======== Provided data
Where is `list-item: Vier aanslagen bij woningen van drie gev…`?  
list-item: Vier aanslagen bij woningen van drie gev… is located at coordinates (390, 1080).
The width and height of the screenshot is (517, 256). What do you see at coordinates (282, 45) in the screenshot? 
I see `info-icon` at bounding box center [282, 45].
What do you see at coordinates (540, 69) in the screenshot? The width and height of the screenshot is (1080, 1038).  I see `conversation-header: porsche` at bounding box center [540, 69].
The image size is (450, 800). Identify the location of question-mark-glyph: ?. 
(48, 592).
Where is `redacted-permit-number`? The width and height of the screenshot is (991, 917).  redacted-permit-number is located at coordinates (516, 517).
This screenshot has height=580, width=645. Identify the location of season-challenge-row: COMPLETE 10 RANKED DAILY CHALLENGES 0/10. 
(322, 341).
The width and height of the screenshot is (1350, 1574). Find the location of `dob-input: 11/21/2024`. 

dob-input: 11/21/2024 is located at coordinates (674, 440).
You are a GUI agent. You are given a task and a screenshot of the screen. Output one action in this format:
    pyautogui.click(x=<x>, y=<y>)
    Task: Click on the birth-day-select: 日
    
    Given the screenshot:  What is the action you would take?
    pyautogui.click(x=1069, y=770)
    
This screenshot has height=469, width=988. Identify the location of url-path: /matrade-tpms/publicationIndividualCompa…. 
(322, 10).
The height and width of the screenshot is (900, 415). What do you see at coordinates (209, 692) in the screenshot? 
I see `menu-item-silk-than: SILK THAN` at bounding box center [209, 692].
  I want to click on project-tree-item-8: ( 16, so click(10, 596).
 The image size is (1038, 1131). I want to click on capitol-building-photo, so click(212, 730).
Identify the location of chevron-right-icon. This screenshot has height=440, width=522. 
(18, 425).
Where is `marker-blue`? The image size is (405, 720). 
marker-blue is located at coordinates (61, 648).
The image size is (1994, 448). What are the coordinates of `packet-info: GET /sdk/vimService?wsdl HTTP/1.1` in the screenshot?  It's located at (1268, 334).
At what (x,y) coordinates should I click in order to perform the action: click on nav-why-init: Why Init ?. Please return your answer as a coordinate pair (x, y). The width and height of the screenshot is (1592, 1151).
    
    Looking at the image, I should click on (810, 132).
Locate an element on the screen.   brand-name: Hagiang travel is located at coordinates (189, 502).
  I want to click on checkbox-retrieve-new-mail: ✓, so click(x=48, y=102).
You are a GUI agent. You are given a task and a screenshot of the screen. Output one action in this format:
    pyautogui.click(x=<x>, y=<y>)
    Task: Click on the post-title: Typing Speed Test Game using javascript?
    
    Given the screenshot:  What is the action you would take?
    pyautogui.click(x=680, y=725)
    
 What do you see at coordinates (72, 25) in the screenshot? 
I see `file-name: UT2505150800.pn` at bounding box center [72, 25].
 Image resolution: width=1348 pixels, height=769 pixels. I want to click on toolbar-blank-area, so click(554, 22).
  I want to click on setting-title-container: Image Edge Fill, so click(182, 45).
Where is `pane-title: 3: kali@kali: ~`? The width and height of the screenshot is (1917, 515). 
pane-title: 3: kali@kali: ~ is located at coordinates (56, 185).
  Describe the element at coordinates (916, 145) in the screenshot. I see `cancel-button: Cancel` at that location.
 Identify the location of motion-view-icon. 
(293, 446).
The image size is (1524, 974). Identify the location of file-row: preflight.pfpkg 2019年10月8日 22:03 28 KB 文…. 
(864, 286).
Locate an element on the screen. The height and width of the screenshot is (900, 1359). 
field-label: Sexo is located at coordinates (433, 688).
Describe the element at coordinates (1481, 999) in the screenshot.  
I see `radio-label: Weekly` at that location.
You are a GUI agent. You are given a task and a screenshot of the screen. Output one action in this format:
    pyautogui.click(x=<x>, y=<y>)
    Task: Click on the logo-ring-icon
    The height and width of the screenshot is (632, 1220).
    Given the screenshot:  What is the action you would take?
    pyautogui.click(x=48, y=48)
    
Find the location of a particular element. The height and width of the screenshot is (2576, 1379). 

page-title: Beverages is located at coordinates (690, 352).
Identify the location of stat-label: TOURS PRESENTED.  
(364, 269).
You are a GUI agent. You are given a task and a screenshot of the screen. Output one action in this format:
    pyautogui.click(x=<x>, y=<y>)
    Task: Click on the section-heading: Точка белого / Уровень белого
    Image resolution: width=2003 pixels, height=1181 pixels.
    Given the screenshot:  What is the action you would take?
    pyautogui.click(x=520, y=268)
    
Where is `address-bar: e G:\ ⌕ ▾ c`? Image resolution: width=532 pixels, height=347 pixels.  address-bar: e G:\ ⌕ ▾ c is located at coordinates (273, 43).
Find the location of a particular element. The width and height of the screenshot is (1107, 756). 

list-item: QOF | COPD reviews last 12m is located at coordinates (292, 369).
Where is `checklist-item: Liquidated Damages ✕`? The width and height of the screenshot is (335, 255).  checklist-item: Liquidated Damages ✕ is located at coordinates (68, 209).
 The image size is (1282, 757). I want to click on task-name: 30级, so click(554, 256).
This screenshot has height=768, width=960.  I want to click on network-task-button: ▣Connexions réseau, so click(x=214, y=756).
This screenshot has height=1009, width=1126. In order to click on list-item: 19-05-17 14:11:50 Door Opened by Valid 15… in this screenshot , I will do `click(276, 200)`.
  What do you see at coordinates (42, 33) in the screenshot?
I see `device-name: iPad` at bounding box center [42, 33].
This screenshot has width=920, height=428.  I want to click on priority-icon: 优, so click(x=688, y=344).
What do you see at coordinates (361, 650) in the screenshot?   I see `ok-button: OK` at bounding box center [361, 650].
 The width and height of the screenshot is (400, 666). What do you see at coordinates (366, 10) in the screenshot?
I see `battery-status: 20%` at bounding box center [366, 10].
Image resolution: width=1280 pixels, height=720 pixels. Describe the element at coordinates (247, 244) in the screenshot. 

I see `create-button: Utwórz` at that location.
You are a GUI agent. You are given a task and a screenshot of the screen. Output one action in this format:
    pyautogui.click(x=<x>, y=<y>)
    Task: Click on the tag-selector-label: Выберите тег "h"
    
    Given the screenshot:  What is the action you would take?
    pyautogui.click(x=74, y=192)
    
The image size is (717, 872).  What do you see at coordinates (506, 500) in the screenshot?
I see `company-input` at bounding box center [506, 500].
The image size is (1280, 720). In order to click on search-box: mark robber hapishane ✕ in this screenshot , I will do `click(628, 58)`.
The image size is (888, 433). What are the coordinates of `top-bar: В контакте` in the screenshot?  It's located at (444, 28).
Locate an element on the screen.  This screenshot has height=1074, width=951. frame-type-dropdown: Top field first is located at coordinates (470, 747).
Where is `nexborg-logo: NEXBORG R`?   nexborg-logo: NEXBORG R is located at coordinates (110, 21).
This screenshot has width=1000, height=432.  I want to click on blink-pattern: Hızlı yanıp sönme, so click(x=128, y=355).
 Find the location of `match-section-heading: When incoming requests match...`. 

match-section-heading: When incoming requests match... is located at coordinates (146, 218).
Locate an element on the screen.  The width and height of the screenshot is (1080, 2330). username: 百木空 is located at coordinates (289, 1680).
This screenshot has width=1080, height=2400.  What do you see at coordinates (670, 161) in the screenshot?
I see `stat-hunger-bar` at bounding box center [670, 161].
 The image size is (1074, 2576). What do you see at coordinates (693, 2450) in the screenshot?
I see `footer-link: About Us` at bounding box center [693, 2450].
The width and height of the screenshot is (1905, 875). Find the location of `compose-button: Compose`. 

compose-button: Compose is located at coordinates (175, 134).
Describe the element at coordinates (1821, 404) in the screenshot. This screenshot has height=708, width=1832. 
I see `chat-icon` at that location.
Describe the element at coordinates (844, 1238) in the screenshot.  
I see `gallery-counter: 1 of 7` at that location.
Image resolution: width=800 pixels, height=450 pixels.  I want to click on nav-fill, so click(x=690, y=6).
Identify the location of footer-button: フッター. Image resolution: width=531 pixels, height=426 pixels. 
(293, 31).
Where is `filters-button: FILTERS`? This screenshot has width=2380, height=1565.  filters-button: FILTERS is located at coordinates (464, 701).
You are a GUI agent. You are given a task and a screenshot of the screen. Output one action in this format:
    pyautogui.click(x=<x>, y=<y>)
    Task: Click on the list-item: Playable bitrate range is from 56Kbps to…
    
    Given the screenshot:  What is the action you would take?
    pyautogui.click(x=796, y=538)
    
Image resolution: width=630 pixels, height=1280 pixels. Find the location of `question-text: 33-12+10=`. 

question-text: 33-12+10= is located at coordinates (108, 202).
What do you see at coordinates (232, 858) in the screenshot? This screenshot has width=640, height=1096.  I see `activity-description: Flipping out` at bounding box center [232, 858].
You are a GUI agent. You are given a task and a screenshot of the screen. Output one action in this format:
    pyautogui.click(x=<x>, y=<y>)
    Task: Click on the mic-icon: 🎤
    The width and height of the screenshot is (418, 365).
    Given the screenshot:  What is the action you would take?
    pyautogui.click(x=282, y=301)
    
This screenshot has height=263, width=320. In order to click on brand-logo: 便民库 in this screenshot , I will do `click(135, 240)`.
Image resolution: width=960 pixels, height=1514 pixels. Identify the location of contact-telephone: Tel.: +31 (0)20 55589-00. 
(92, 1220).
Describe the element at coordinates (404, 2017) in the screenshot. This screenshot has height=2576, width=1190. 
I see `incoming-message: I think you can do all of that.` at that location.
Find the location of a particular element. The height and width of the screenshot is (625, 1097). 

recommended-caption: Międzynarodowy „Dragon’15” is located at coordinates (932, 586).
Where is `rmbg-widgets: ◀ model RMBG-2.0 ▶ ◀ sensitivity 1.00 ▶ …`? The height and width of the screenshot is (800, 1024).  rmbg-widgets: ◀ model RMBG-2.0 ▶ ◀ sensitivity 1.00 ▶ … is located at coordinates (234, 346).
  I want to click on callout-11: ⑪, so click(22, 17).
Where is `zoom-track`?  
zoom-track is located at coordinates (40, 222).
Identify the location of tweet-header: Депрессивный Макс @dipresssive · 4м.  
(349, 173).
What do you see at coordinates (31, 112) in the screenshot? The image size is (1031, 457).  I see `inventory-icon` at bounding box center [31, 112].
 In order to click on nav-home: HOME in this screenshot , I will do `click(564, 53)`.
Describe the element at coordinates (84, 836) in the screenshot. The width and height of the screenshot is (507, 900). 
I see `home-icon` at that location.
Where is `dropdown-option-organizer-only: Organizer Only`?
================
**Exercise goal**
Report every line in the records above that contains the string "header", copying each such line in full.

**Answer space**
What do you see at coordinates (540, 69) in the screenshot? The width and height of the screenshot is (1080, 1038).  I see `conversation-header: porsche` at bounding box center [540, 69].
Identify the location of tweet-header: Депрессивный Макс @dipresssive · 4м.  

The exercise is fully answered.